Su una sperduta isola dei mari del Nord, brucia l’ inferno della coppia Edgar- Alice, giunta ormai alla soglie delle nozze delle nozze d’argento: entrambi sostanzialmente dei falliti, lui vecchio capitano mai riuscito a diventare maggiore, lei attrice dalla carriera precocemente interrotta al momento di sposarsi. E’ la scena di “Danza macabra“, testo teatrale del 1901 tra i piu’ significativi di August Strindberg ( 1849- 1912), il drammaturgo svedese che, insieme al norvegese Ibsen, esprime senz’altro le vette piu’ alte del teatro scandinavo: in scena al “Quirino“, per la regìa del “mostro sacro” Luca Ronconi, sino al 22 maggio.
Nella traduzione e adattamento di Roberto Alonge, e con una scenografia ( di Marco Rossi) al tempo stesso semplice ma molto curata, che riproduce adeguatamente i due diversi ambienti dell’azione ( una torre sperduta tra le brume nordiche, e l’ ampio salone d’una casa sul mare), e l’ alternarsi di giorno e notte, questa pièce si conferma suggestivamente come passibile di due diverse letture. Edgar e Alice ( due straordinari Giorgio Ferrara e Adriana Asti, marito e moglie anche nella vita) si tormentano a vicenda, in un penoso quanto macabro stillicidio di battute velenose e richiami alla morte: ecco il “senso letterale” ( per dirla col padre Dante) della piece. Ma dopo che è entrato in scena il terzo personaggio, il timido amico di famiglia Kurt, forse amante di Alice (Giovanni Crippa), si capisce che il loro essere lui, Edgar, dispotico e vampirico, e lei la tipica dominatrice d’ uomini, fiera Padrona ( quasi satanica), non corrisponde ad altro che a due ruoli: ottimamente interpretati da due attori mancati, individui profondamente narcisisti la cui vanità, e irresistibile impulso ad entrare in scena, è azionata proprio dall’arrivo di Kurt. Il quale, terzo incomodo, batterà in ritirata non appena si sarà reso conto di non avere in realtà alcun potere nei confronti di quella coppia, d’ essere stato, anzi, nient’ altro che il loro strumento, che gli ha permesso di entrare in scena come desideravano. Alla fine, vedremo i due, Edgar e Alice, tornare tranquillamente nel loro abituale inferno, o meglio, in un cordiale purgatorio: mettendosi addirittura a parlare delle vicine nozze d’argento.
“Banalità del male” (o, piu’ modestamente, del disagio) interconiugale, insomma: ecco l’ essenza d’ un testo dalla forte introspezione psicologica, le cui influenze,a guardar bene, si ritrovano in vari altri successivi, da “Esuli”, di Joyce” (1917) a “L’uomo, la bestia e la virtù’ ” di Pirandello (1919) . Si continua nel grigiore, leggermente mitigato rispetto alle prinme scene del dramma, d’una stabile incomprensione matrimoniale.

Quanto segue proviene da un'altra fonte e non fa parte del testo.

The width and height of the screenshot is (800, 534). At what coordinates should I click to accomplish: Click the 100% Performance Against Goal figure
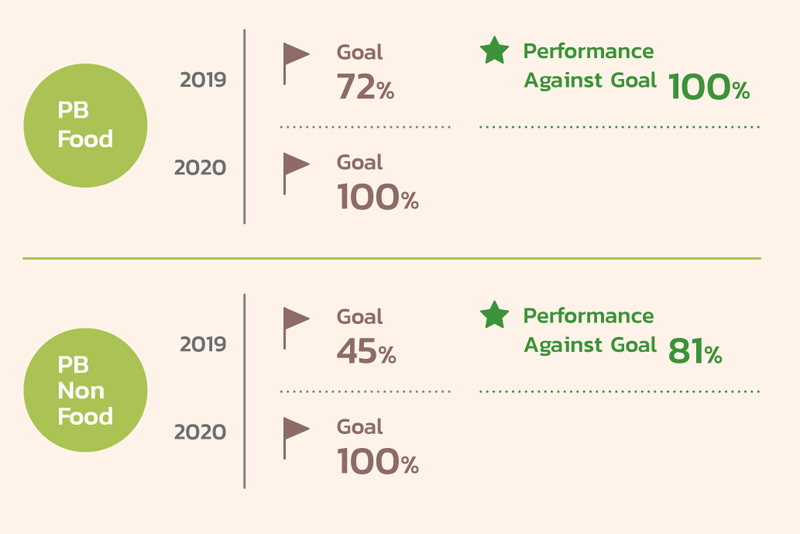click(x=709, y=86)
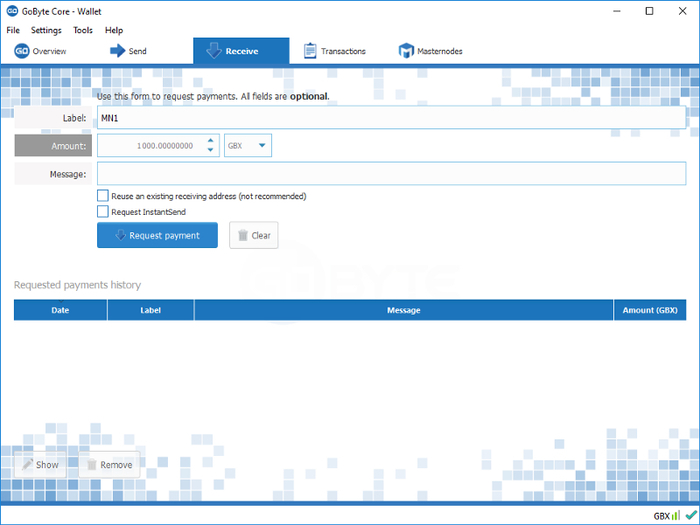Image resolution: width=700 pixels, height=525 pixels.
Task: Open the File menu
Action: (x=13, y=31)
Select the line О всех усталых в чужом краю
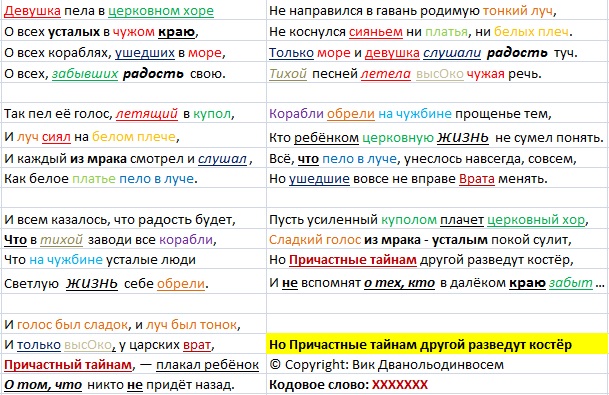 pyautogui.click(x=134, y=31)
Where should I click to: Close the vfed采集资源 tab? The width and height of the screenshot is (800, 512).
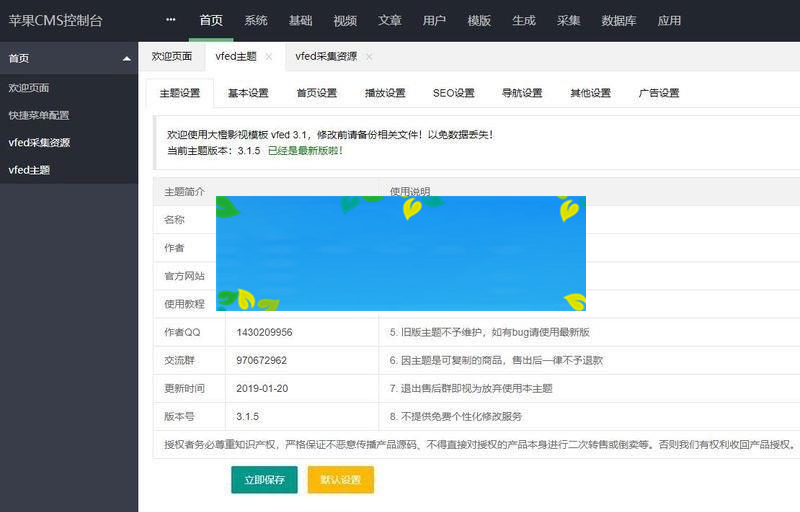tap(369, 57)
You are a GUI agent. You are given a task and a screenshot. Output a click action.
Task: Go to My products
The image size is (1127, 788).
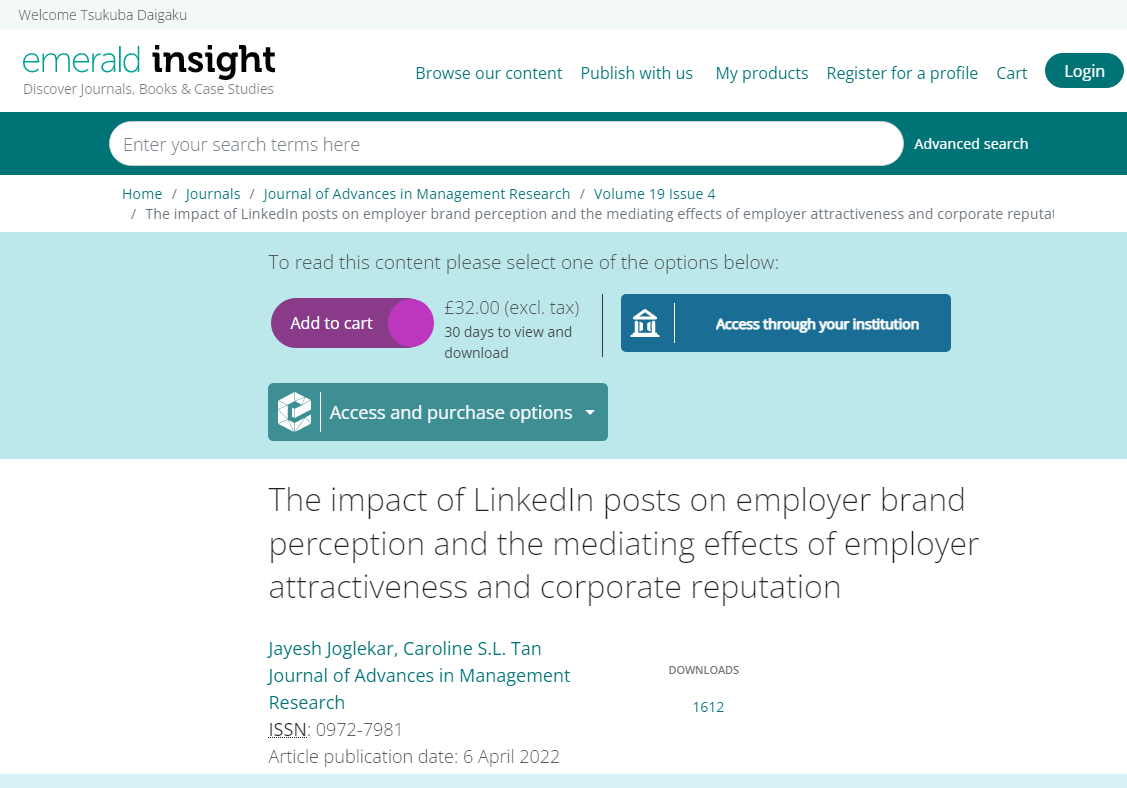tap(762, 73)
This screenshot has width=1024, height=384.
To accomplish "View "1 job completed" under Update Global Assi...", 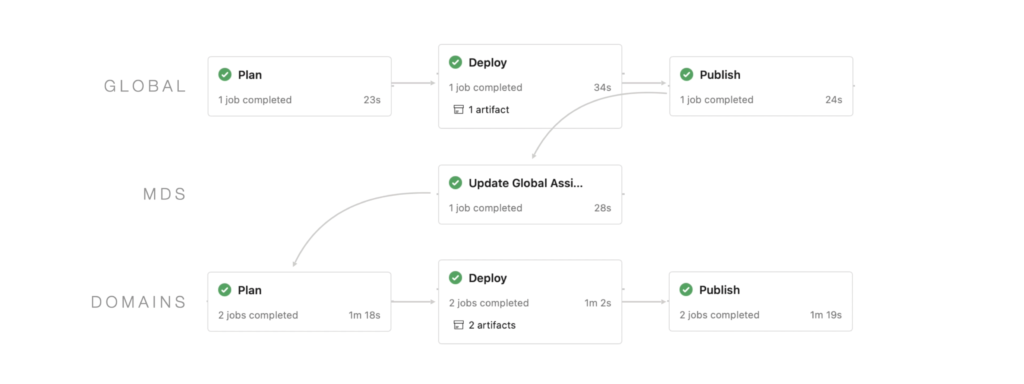I will pos(485,208).
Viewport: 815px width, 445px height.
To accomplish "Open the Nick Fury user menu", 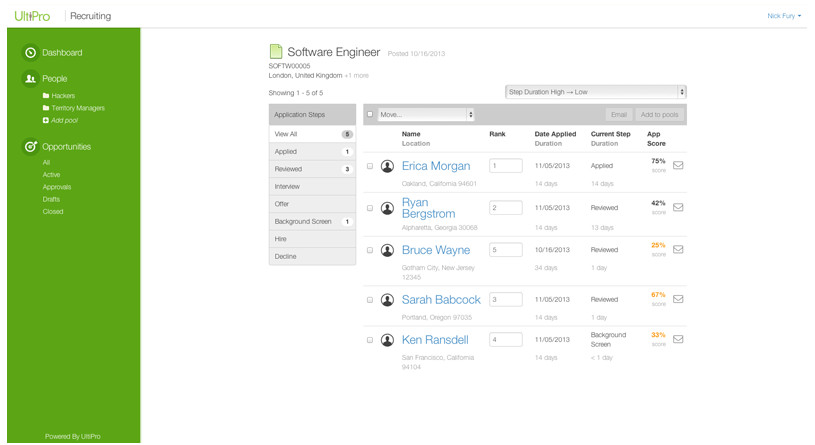I will click(783, 16).
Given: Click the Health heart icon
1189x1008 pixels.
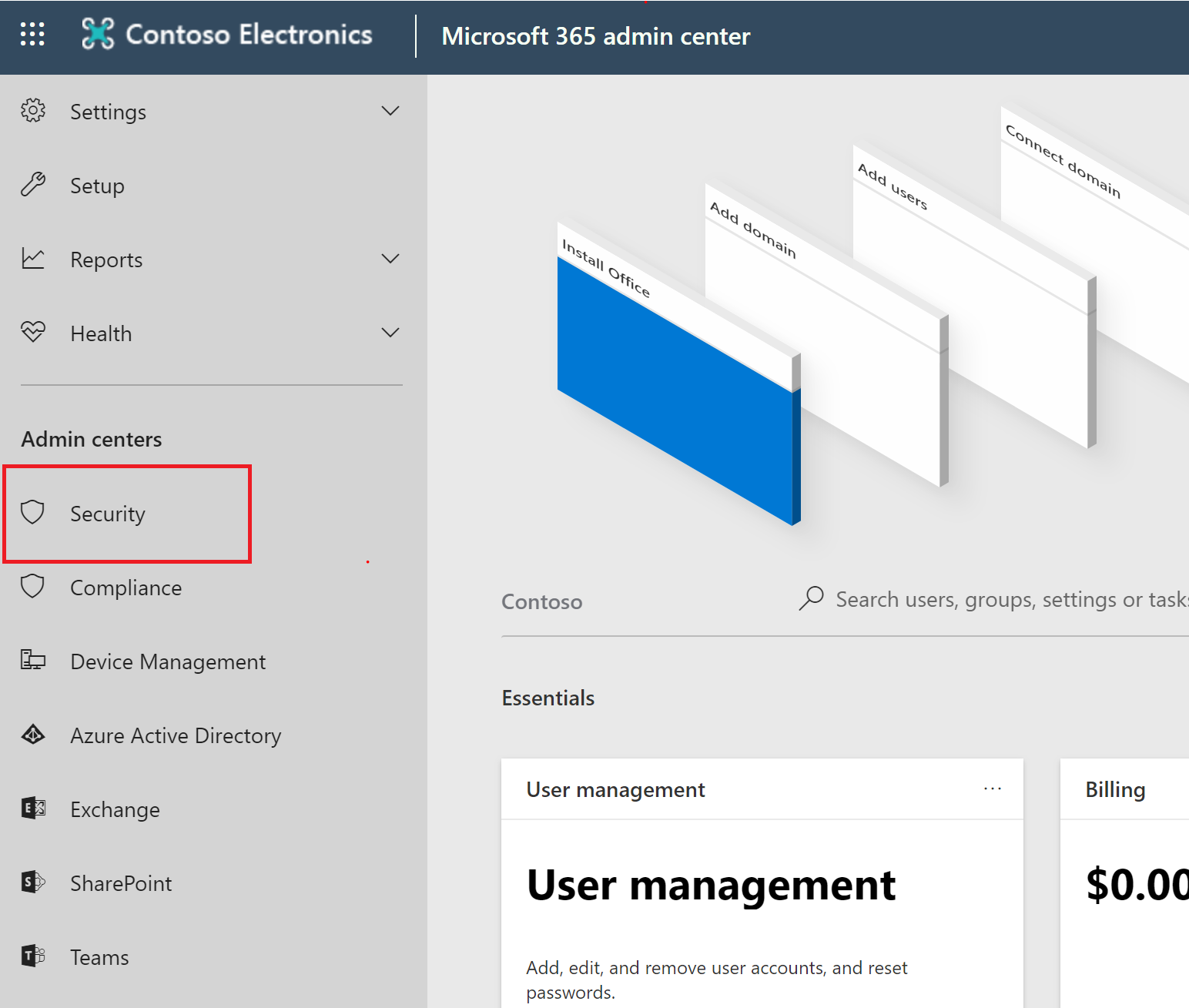Looking at the screenshot, I should coord(33,333).
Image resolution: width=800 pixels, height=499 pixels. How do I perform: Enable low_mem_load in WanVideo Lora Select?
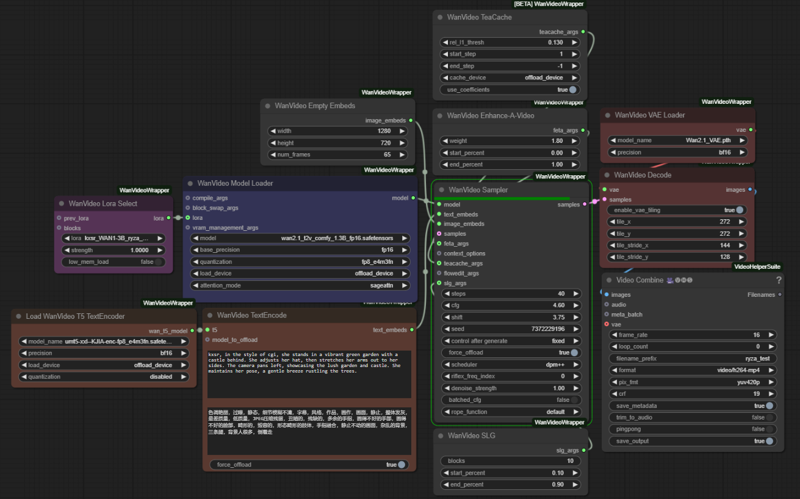coord(160,261)
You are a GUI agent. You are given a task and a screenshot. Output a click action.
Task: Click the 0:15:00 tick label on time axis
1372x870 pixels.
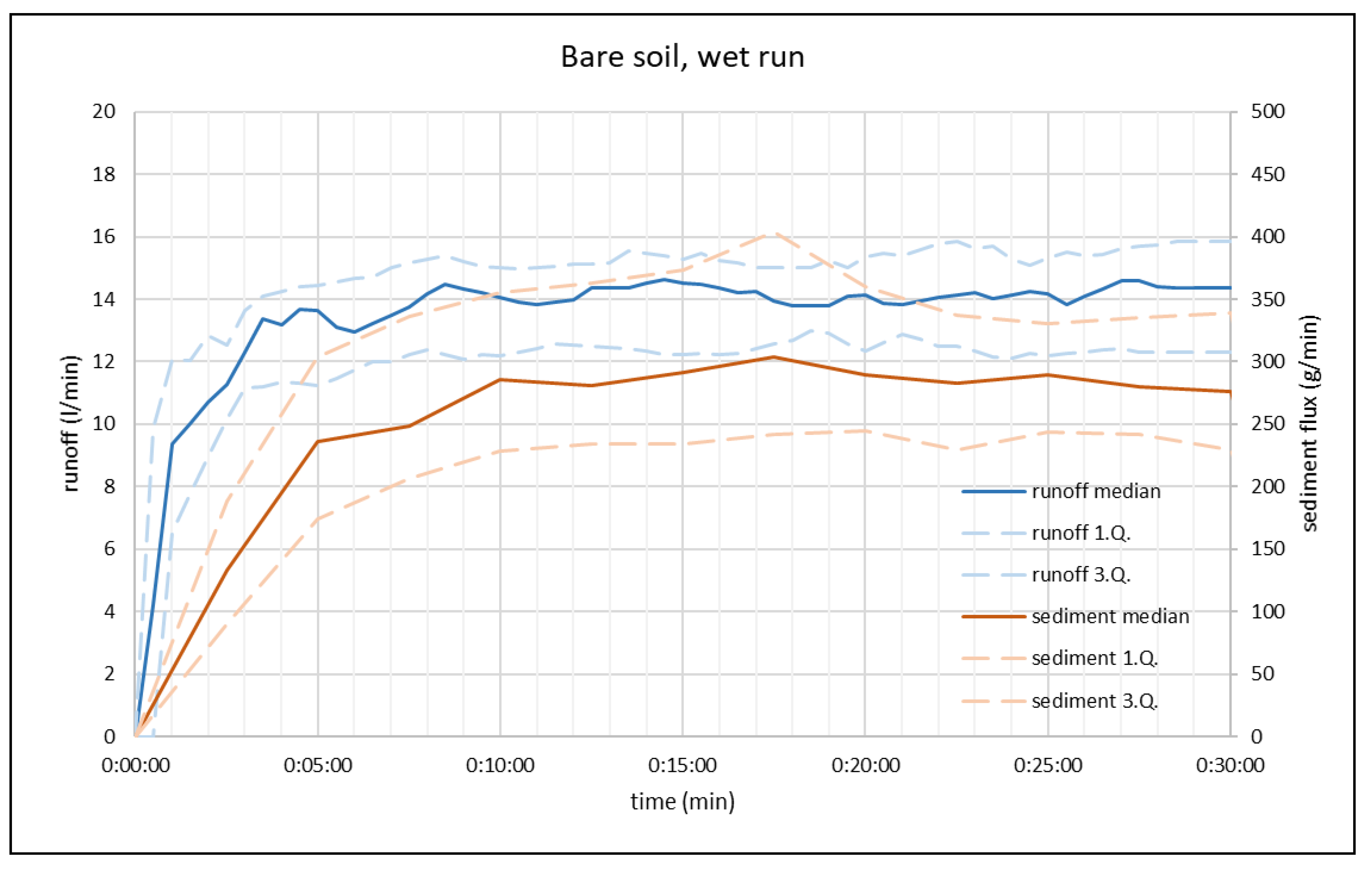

Straordinari gli interpreti; mentre non possiamo non notare la forte, singolare somiglianza fisica tra Giorgio/Edgar e il Lev Tolstoj degli ultimi anni, anche lui arroccato tra le brume, nella sua Jasnaja Poljana. Chissà che Strindberg, scrivendo la pièce, non abbia pensato anche appunto all’ autore di “Guerra e pace”, da anni notoriamente tormentato dai dissidi con la pur amata moglie Sofia Behrs. Ma mentre il capitano di “Danza macabra” alla fine riprendeva tranquillamente la sua danza, in realtà assai poco macabra, il vecchio Tolstoj, nove anni dopo questo dramma di Strindberg, insieme al fido medico personale avrebbe deciso di chiudere una volta per tutte il dissidio con Sofia e con i figli: partendo, in un gelido novembre russo, per il suo ultimo viaggio, verso quella mediatica morte nella sperduta stazioncina ferroviaria di Astapovo.